Stored data
== Segment start ==
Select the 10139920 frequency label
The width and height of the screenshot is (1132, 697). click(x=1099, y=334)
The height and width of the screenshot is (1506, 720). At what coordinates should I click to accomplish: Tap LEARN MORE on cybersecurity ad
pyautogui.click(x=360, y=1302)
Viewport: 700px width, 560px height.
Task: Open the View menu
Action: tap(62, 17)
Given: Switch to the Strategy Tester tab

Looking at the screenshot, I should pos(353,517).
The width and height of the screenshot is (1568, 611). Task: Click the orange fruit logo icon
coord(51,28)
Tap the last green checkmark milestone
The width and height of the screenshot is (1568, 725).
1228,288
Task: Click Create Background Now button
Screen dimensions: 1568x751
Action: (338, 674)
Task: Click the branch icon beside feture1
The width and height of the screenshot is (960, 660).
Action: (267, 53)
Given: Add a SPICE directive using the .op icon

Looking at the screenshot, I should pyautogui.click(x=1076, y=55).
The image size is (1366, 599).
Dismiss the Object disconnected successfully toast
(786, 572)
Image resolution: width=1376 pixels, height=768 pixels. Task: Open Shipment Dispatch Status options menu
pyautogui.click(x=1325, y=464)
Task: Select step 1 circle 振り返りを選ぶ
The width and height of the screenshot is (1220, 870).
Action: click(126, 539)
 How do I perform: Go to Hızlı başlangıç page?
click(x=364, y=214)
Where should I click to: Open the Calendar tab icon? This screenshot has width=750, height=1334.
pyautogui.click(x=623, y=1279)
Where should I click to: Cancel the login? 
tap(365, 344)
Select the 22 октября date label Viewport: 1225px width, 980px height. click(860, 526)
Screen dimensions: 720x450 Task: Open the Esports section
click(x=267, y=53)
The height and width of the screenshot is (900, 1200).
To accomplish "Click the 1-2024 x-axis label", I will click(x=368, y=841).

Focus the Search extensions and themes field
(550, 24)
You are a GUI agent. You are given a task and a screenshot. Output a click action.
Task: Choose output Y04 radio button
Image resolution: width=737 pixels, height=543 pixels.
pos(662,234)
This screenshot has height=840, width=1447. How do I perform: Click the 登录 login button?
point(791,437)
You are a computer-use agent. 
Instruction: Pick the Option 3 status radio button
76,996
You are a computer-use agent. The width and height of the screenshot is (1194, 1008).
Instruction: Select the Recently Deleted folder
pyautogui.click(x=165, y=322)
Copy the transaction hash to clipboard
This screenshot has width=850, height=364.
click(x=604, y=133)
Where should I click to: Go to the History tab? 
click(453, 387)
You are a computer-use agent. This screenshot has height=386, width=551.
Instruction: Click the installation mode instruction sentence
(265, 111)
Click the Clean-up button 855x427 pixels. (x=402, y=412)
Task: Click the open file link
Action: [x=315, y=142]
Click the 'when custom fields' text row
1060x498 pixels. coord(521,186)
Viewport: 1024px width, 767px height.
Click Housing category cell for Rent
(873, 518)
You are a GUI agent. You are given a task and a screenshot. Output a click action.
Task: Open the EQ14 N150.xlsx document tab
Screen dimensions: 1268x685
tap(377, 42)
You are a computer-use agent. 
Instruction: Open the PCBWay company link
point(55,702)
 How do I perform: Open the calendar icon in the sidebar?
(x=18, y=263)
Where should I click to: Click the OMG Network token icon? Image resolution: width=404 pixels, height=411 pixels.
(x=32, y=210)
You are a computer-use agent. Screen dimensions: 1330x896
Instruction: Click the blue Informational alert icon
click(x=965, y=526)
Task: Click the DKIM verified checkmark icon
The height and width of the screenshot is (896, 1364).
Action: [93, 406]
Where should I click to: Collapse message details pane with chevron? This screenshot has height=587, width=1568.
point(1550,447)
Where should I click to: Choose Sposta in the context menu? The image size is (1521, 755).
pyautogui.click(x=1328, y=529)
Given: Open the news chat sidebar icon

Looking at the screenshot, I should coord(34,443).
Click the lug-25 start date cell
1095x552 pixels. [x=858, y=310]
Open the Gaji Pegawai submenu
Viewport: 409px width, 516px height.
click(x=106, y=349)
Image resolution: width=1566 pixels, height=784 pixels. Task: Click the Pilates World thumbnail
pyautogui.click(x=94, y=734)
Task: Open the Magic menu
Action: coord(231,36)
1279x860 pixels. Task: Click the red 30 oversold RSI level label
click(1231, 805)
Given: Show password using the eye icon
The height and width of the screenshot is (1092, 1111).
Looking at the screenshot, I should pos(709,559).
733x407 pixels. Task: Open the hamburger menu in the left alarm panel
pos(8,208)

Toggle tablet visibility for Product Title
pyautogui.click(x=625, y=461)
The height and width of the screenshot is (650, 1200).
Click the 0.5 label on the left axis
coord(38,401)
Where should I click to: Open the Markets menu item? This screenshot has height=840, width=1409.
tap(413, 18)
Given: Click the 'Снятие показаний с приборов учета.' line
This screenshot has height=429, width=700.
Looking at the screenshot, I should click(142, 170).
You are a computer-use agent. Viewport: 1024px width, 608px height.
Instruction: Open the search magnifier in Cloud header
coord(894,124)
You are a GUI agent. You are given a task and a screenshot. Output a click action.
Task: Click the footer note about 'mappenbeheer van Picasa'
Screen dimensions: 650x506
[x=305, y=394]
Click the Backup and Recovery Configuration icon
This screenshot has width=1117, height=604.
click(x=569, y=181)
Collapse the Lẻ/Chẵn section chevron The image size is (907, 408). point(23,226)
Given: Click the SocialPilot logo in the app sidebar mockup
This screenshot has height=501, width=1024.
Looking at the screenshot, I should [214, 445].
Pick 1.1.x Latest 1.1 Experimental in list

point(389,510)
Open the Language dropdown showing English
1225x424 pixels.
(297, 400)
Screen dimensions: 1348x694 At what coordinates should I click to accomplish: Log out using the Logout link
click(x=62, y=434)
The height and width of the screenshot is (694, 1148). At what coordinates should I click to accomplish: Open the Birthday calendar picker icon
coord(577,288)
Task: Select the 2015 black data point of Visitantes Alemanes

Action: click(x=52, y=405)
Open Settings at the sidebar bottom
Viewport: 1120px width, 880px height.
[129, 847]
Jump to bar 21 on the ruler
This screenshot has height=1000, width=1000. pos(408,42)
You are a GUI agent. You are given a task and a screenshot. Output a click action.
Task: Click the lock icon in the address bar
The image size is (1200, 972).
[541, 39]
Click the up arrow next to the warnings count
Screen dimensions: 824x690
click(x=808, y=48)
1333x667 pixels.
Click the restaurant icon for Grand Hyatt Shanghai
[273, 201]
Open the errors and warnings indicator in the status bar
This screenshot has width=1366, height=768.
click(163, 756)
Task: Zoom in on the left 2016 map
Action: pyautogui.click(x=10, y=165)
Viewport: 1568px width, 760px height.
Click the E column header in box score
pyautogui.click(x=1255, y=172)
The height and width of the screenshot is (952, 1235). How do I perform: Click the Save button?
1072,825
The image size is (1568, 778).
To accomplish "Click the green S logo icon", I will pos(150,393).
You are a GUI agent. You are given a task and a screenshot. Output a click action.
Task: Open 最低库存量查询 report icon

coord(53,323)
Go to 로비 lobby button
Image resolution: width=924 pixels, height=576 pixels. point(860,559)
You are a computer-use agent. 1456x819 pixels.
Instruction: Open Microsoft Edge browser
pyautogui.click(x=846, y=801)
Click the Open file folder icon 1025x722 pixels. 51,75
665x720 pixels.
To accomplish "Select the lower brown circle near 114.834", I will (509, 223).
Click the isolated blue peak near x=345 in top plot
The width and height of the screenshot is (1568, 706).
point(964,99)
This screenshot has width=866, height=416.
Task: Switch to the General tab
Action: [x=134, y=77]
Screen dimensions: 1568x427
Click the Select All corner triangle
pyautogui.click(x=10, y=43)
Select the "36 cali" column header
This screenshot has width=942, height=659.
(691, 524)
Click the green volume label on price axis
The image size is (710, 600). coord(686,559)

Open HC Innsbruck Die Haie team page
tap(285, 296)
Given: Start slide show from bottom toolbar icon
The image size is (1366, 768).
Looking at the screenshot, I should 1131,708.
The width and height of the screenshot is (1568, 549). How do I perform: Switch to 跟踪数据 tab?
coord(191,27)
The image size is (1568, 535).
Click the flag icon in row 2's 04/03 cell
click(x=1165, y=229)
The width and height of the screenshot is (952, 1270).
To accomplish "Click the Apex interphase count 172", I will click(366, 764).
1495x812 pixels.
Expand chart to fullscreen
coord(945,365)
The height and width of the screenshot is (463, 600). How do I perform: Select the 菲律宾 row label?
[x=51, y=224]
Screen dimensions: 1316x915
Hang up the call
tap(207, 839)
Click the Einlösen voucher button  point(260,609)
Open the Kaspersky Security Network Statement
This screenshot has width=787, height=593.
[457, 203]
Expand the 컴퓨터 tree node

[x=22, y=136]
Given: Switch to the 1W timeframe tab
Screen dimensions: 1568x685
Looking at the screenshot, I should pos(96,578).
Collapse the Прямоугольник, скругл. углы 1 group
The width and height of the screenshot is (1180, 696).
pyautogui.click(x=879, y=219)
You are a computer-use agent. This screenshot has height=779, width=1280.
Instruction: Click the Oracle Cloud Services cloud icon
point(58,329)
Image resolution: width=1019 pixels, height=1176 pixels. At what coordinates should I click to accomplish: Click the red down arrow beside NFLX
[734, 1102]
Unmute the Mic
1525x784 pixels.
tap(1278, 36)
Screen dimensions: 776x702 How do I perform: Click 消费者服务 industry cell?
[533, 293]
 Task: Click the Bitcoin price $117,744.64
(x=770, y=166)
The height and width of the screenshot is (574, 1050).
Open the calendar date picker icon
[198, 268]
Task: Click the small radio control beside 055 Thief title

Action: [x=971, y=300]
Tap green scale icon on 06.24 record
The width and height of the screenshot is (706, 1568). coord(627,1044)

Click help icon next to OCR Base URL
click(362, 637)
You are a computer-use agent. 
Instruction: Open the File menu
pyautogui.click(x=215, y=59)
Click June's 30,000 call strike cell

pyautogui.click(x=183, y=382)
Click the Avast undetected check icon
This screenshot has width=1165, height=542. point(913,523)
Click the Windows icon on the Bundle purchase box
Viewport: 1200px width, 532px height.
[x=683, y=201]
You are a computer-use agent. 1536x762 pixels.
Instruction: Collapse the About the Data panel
== Segment end ==
TASK OBJECTIVE:
Look through the records and gather each line with the word "computer".

ANSWER FOR THE TASK:
You are a computer-use agent. 
You are a computer-use agent. The width and height of the screenshot is (1194, 1008).
You are a computer-use agent. This screenshot has height=386, width=551.
You are a computer-use agent. 
You are a computer-use agent. Screen dimensions: 1330x896
You are a computer-use agent. Viewport: 1024px width, 608px height.
You are a computer-use agent. 1456x819 pixels.
You are a computer-use agent. This screenshot has height=779, width=1280.
You are a computer-use agent. 
You are a computer-use agent. 1536x762 pixels.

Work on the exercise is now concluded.